---------- Data for this exercise ----------
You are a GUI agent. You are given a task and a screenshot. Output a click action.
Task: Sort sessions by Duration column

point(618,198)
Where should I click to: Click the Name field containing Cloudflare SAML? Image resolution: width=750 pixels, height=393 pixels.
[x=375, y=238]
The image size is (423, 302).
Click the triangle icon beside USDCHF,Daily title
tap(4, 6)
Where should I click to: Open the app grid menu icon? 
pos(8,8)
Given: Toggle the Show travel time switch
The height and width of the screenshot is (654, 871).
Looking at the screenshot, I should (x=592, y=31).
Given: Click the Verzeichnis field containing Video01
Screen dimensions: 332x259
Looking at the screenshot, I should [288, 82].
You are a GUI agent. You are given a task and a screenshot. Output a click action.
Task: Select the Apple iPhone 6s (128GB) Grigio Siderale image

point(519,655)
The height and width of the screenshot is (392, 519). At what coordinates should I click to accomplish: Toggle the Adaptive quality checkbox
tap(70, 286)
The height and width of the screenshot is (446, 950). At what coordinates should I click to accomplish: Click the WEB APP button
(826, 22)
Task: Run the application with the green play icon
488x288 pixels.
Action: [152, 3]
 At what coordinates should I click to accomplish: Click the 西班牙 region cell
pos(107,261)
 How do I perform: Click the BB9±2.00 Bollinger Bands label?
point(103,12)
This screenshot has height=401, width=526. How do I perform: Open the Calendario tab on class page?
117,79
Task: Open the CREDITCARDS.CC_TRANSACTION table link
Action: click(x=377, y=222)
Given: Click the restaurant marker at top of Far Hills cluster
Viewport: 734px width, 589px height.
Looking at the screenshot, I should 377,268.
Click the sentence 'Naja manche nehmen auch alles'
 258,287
----------
* **Instructions for the task**:
Output, unchanged, only the lines from the one that holds "Given: Click the restaurant" through the last line of the material above.

* **Exercise response**:
Given: Click the restaurant marker at top of Far Hills cluster
Viewport: 734px width, 589px height.
Looking at the screenshot, I should 377,268.
Click the sentence 'Naja manche nehmen auch alles'
 258,287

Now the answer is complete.